EXERCISE DETAILS.
Only the number is wanted: how many lines of these entries contain the word "logo"?

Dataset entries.
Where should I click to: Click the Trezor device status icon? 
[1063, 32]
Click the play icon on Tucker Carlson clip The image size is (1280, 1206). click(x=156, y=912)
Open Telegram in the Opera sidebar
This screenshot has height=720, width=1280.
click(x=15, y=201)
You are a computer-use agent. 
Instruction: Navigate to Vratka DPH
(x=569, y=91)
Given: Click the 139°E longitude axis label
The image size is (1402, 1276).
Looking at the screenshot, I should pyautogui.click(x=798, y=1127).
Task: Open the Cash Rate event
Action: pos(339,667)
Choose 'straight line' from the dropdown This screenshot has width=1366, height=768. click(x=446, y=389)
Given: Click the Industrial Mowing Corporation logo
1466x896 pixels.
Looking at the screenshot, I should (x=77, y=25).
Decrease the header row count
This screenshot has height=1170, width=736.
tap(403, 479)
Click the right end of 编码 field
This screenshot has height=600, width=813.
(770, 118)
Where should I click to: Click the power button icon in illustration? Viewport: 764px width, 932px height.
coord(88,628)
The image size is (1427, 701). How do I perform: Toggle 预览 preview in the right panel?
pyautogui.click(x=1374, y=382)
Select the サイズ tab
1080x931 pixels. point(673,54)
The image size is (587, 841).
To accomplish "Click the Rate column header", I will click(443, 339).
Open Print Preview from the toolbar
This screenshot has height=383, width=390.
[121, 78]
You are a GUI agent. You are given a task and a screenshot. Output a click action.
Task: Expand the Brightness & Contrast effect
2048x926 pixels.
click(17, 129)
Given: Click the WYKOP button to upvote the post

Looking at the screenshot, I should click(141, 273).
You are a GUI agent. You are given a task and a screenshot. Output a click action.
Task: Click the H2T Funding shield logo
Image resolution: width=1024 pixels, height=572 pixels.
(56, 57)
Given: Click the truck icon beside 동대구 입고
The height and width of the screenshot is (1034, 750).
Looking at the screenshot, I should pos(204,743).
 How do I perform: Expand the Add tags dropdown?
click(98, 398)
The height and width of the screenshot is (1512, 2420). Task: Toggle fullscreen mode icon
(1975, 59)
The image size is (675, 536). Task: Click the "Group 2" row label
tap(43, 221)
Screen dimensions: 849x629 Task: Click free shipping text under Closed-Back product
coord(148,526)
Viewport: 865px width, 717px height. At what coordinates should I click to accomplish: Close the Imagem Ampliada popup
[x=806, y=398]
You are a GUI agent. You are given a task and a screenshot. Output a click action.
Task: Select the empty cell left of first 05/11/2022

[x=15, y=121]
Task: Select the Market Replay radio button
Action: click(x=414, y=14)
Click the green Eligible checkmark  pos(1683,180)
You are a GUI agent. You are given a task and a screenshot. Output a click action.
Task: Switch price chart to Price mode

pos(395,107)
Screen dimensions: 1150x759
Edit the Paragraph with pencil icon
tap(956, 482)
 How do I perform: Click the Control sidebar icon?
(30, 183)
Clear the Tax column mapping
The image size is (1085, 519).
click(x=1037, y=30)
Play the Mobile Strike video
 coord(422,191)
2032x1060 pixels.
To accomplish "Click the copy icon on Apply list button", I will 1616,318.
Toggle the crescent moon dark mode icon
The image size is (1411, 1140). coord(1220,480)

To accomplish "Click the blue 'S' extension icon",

RESULT BELOW.
2